“Take care to guard against all greed,
for though one may be rich,
one’s life does not consist of possessions.”
In the parable of the rich man who’s land produced a bountiful harvest which was hoarded, there is at one hand social commentary, and on the other good simple advice. One one hand looking at land in that manner, that is a harvest that was so abundant it needed to be stored in large barns; was the practice of the Romans. One of the reasons they were in that area was for the cultivation of wheat, and that wheat was in great demand back in Rome. When the person in the crowd said “Teacher, tell my brother to share the inheritance with me.”, that person could have just as well been addressing Rome telling them to share some of the harvest with him, the poor farmer that had 95% of his crop taken away from him. Buried in the parable is a short implied statement on international trade and how mighty nations might better treat their weaker trade partners.Economic and Social Justice between trading nations was as much a dilemma in Jesus time as it is today.
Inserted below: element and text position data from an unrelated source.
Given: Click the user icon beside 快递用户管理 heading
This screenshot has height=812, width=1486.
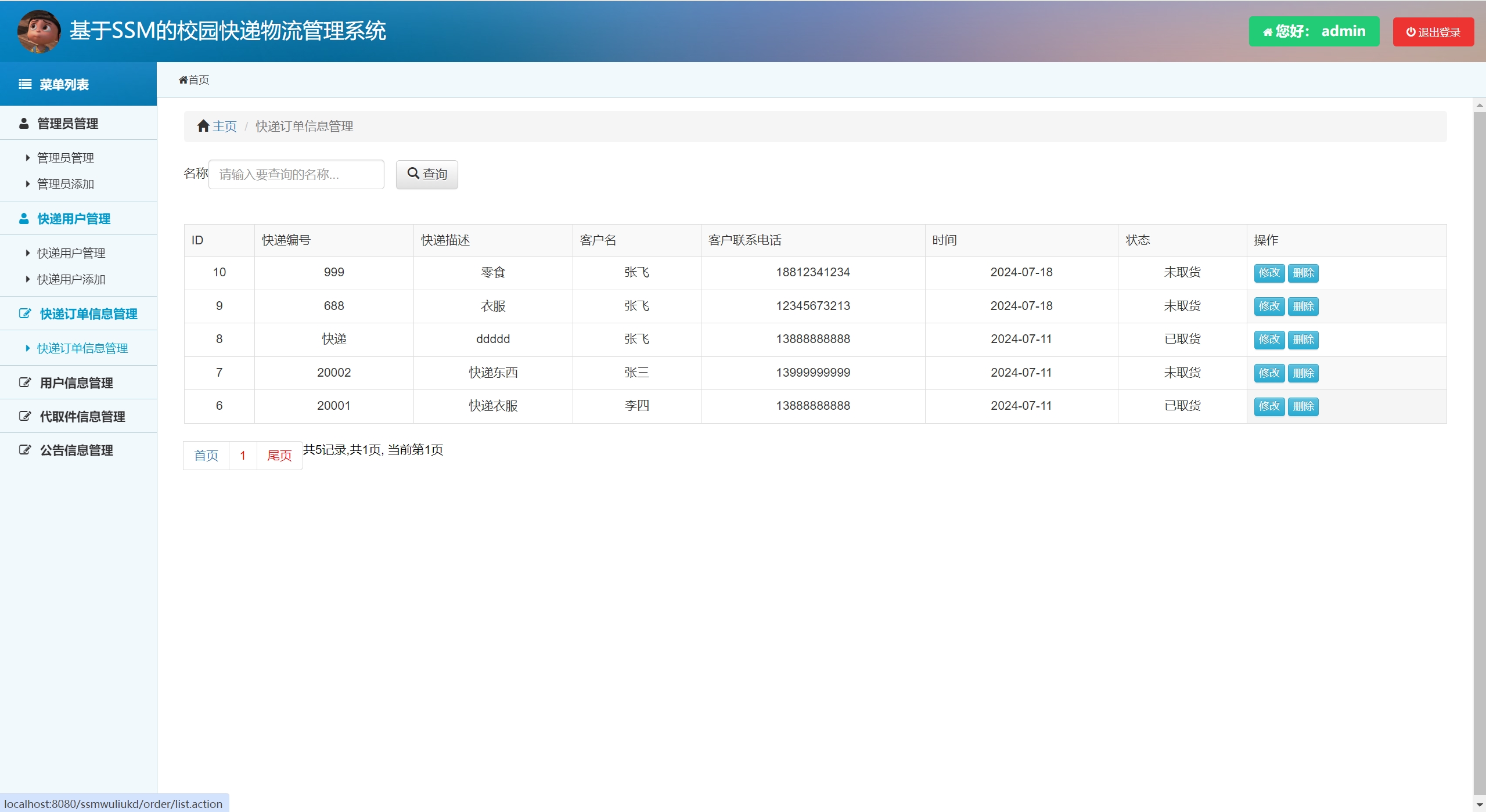Looking at the screenshot, I should (x=24, y=219).
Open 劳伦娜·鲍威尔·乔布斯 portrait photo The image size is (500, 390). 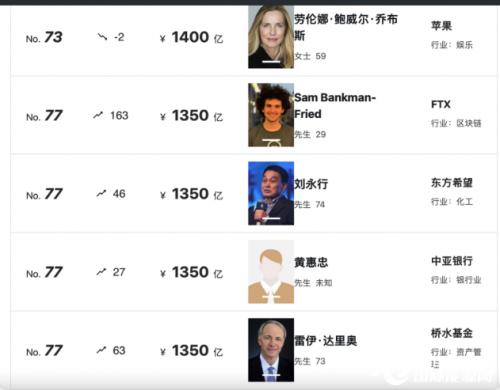tap(271, 37)
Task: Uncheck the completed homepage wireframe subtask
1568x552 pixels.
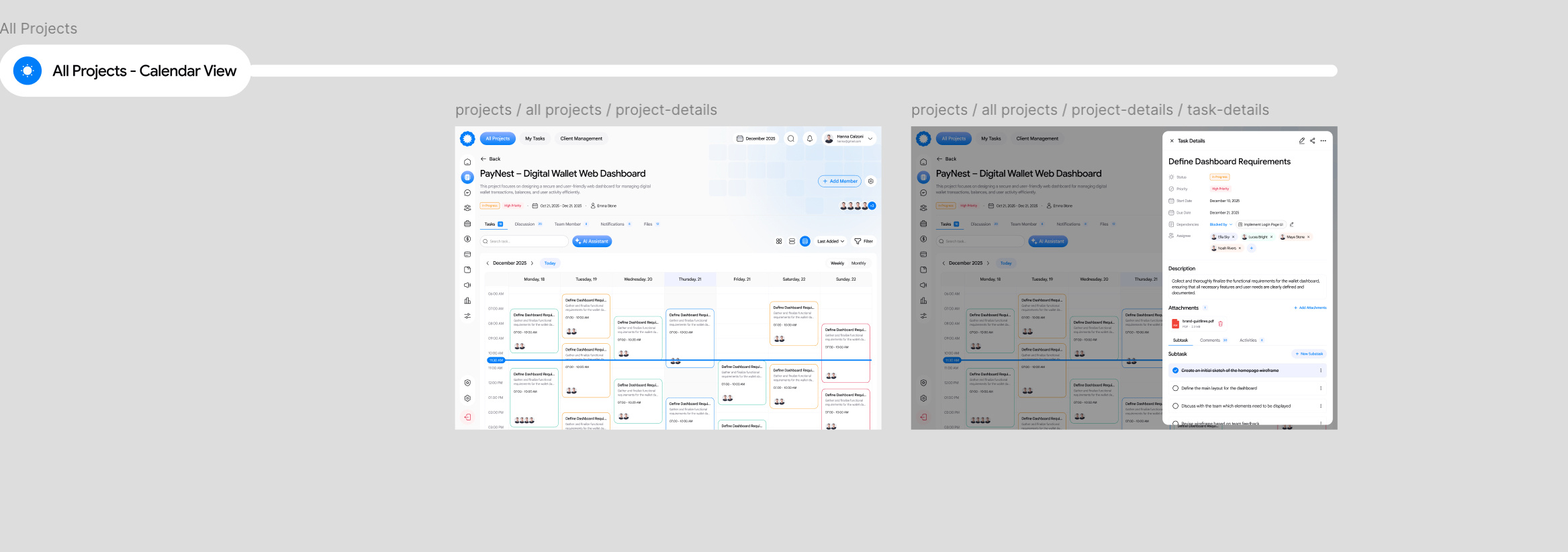Action: tap(1175, 371)
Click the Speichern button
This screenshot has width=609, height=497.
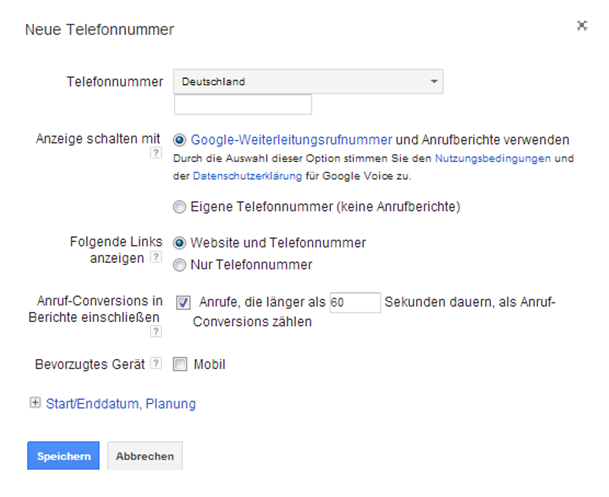point(63,456)
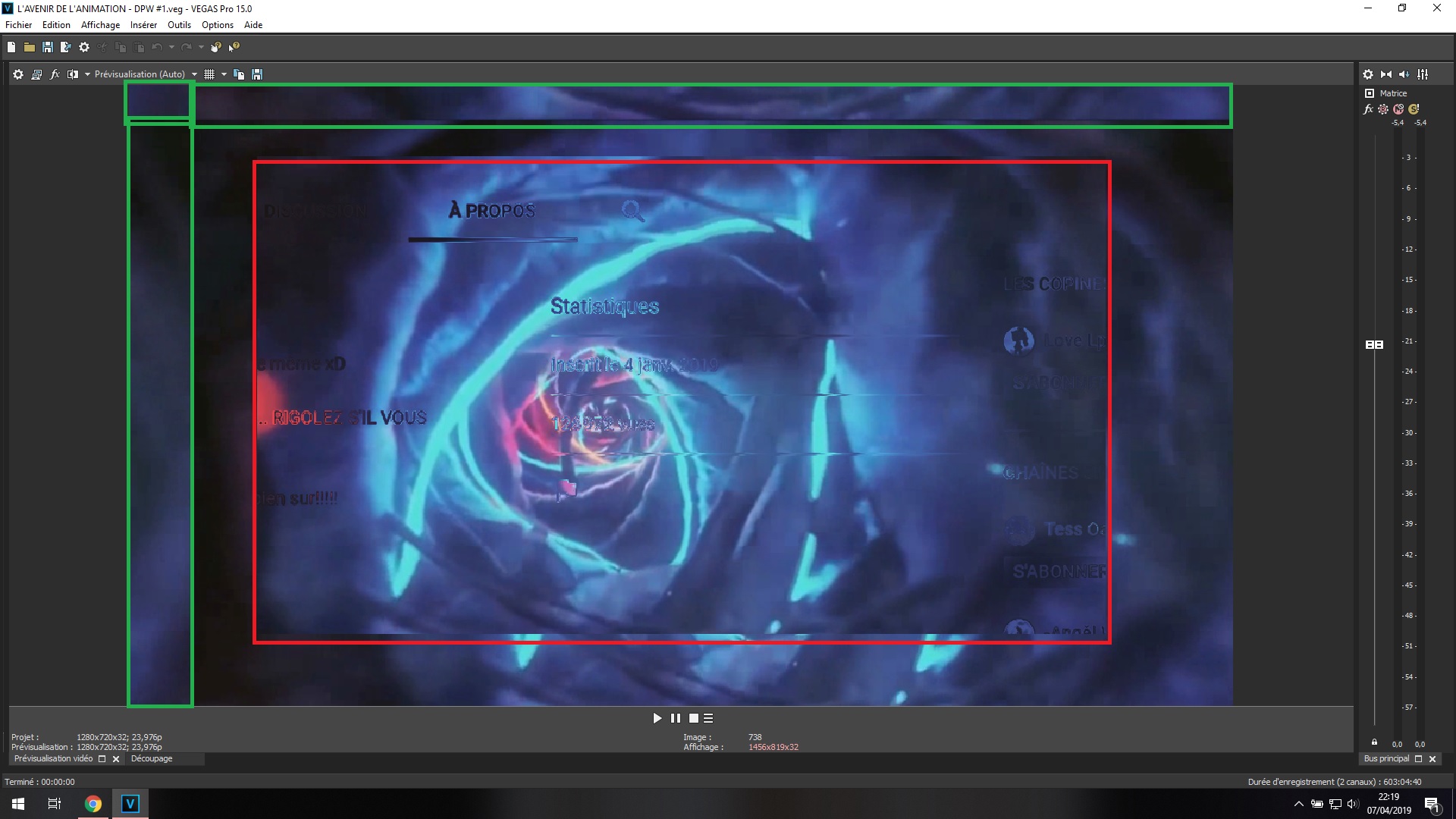Expand the Prévisualisation (Auto) quality dropdown
Viewport: 1456px width, 819px height.
point(194,74)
A second lesson that might be gleaned from what a person should do with such a bountiful harvest.In the first sentence the parable says “There was a rich man whose land produced a bountiful harvest.” Notice that the sentence says “… whose land produced a bountiful harvest” It was not the rich man who produced, but the land. The next sentence uses the phrase “What shall I do?” “What shall I do?” is used in the parable in one form or another six times.If it was the land that produced, why is he the only concern?His whole dialogue is focused around him, his accomplishments, his needs, his grain, and his comfort. Thanksgiving is never mentioned. While this man does many things, he does not seem to do the right thing to many times. He gives no thanks to God for either his harvest or his blessings. As he does not take God into consideration, he also does not take his neighbors into consideration, nor the people that helped him with the harvest. I doubt that much grain was planted and harvested by just one person.To him his duty is only to himself and in his eyes he owes nothing to his neighbor. Might this person be described as greedy and selfish?
A third lesson comes at the end, when God takes his life before he gets to use his riches
“But God said to him,’You fool, this night your life will be demanded of you;and the things you have prepared, to whom will they belong?’Thus will it be for the one who stores up treasure for himself
but is not rich in what matters to God.” Were his possessions ever really his, and in the end do possessions really matter? Did he, like so many people place to much emphasis on material goods and not enough on spiritual goods. Did he perhaps forget his greatest possession was his life, or a day? Did his earthly possessions rob him of what was truly valuable? Did his success’s in acquiring wealth cause him to loose perspective on what is truly valuable? Perhaps the third lesson is simply a warning about the dangers of capitalism or materialism or even ambition and greed ? Success in business doesn’t always lead to happiness.